Stewart's Buttered Roll

So there was a discussion on Twitter recently about the buttered roll. One person in particular didn't understand what the big deal was and why people could eat such a thing.

Why? Why the hell not? 

It's bread and butter, conveniently put together and in grabbing distance as you pay for your morning coffee. And it really isn't an upstate thing, nor is it really a New York thing. I've bought these at Stewart's here in the Capital Region; 7-Eleven in New Jersey, Maryland, DC; Wawa in Southern Jersey; and Sheetz in Western PA. Hell, I bought buttered rolls in a tiny hotel shop in Hawaii! I've bought these at gas stations, bodegas, the corner food cart. You don't buy it because it's flavorful. You buy them because it's cheap, portable, and tides you over until you actually eat.

Okay, I'm done complaining. 

Anyways, I went to Stewart's this morning on the way to work to pick up some ice cream for a party (Crumbs Along the Mohawk, on sale this week for $3.19). I poured myself a large coffee and there they were... the buttered rolls. But there was more... much more. Peanut butter rolls! Peanut butter and jelly rolls! Plain rolls you can toast and then butter! And bagels with the same options, but I didn't really pay much attention to those since the hoopla was all about the rolls. I grabbed a roll and scooted over to the cashier. Paid for my food and went on my way. I put my coffee and roll in the staff lounge to eat once I got settled at work. This was about 9AM. When did I finally get around to eating that roll? When I got home, which was about 6PM. Bread didn't taste stale, butter I'm guessing was salted. 

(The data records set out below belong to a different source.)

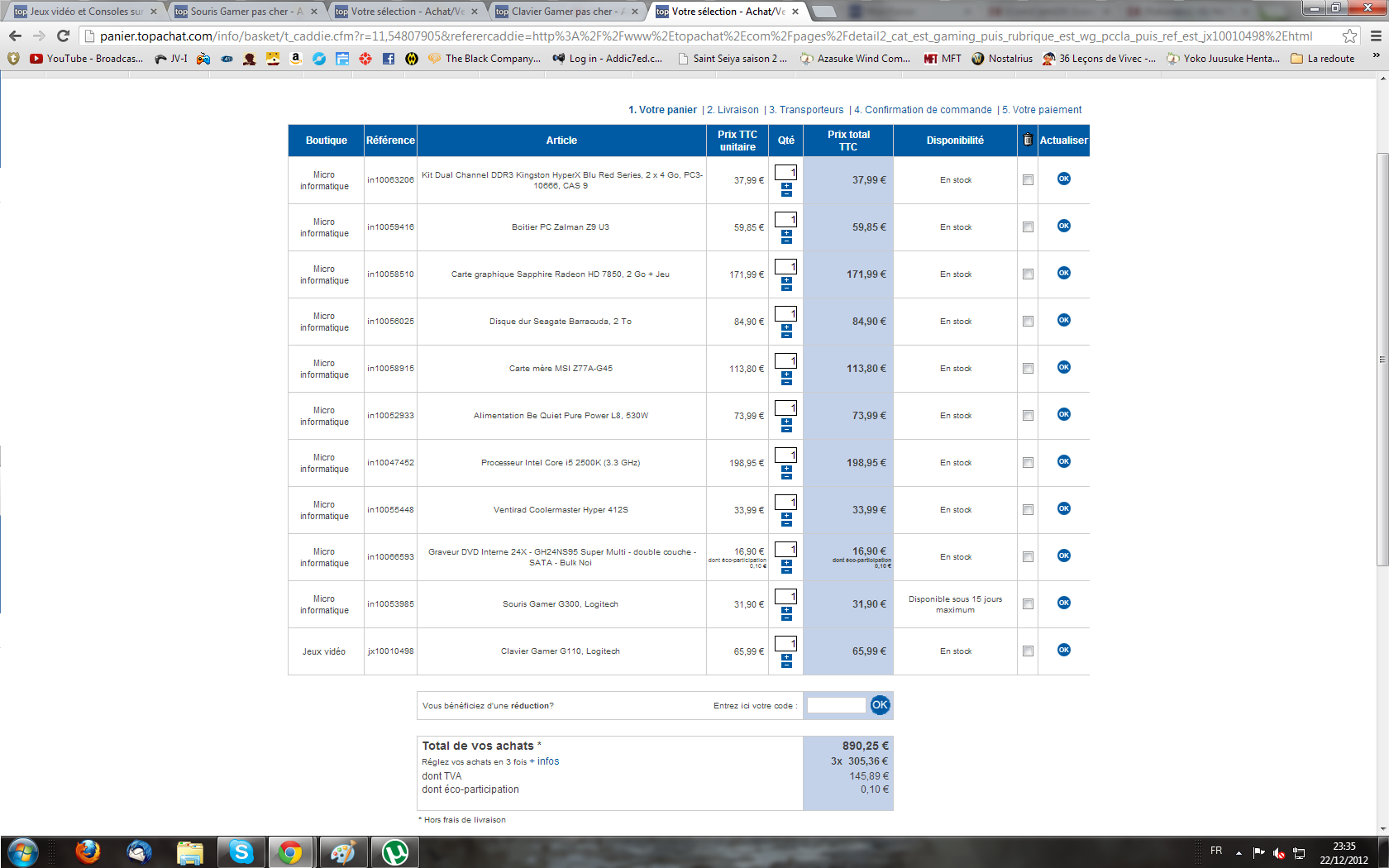Open the Chrome menu icon
The height and width of the screenshot is (868, 1389).
(x=1375, y=36)
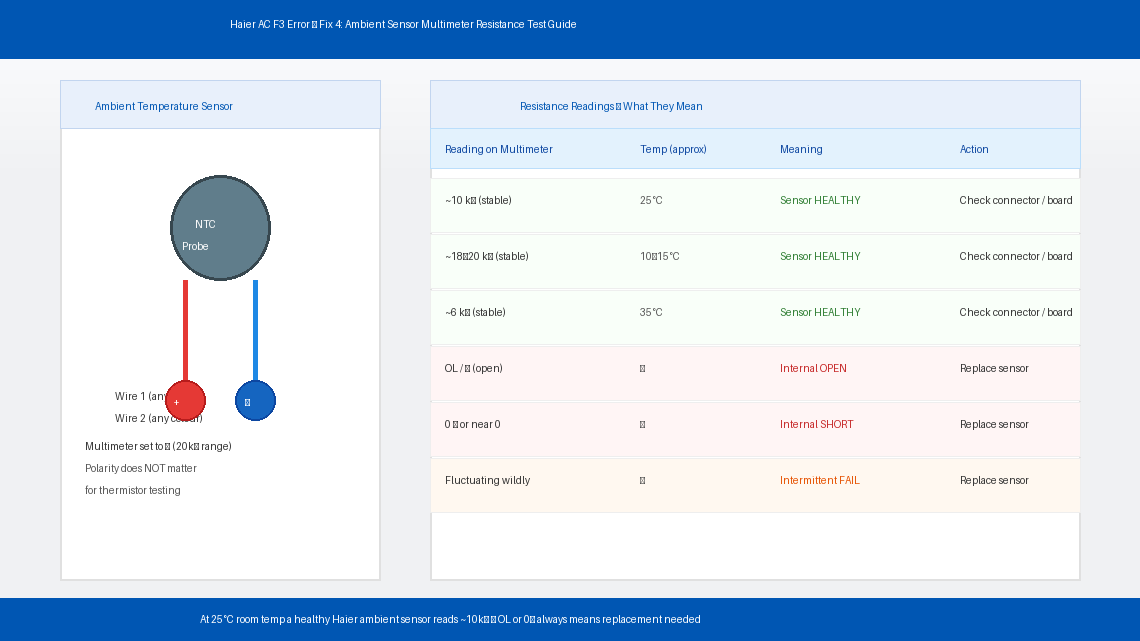This screenshot has height=641, width=1140.
Task: Toggle the Internal SHORT status row
Action: 815,424
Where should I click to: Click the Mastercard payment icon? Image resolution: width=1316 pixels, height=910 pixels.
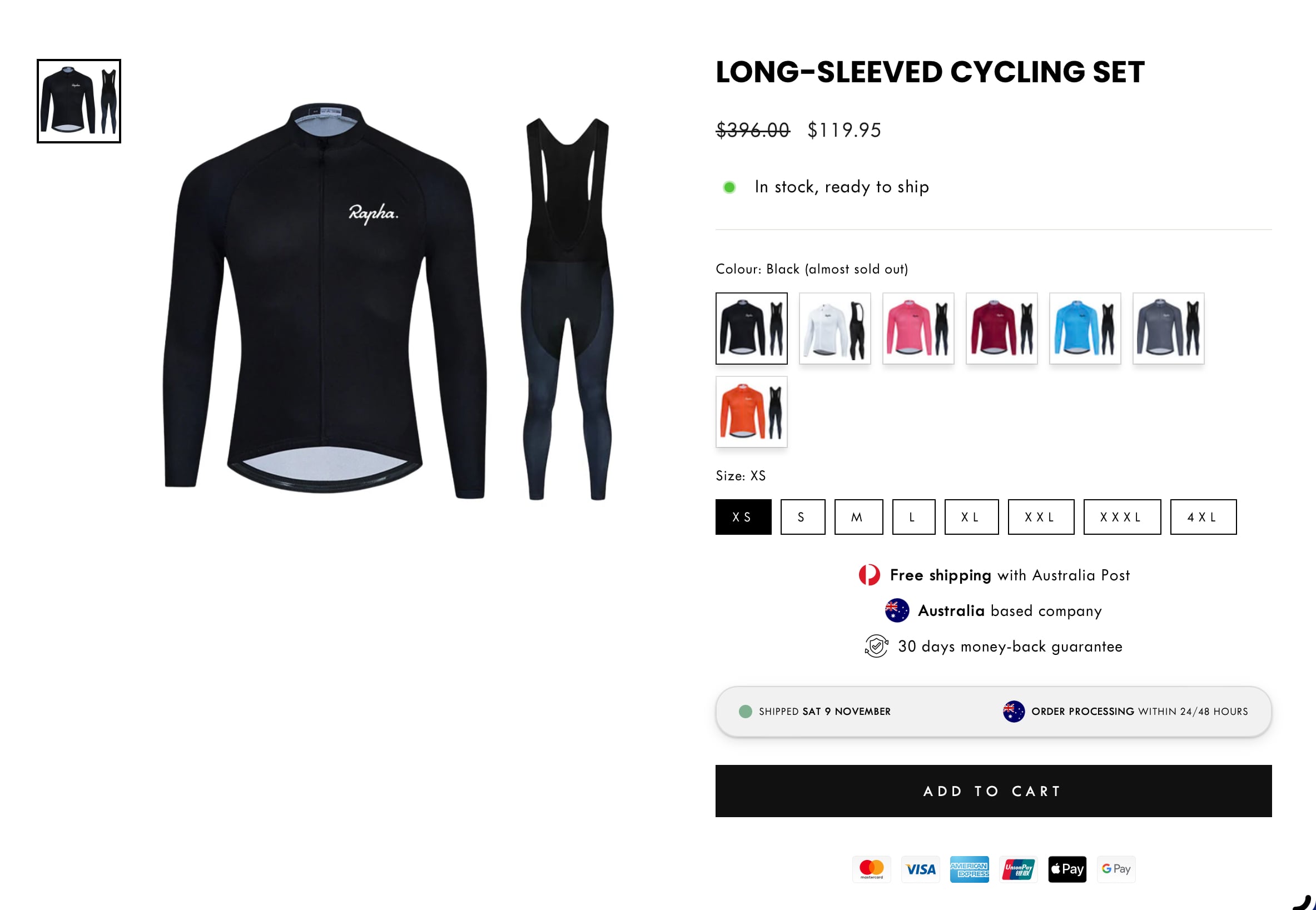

Whatever, still hit the spot.


Jay travis said...

Stewarts does use a good salty butter. Well done sir!

Jon in Albany said...

I lived in Connecticut and Massachusetts before living in New York. Stewarts and the greater Albany area construction sites were my introduction to buttered rolls. So maybe it isn't a New York thing, but I don't think buttered rolls at coffee break made it further into New England. Could have changed by now - that was over 10 years ago. Construction site coffee break in Connecticut was all about the fried egg and cheese sandwich, usually with bacon or sausage patties.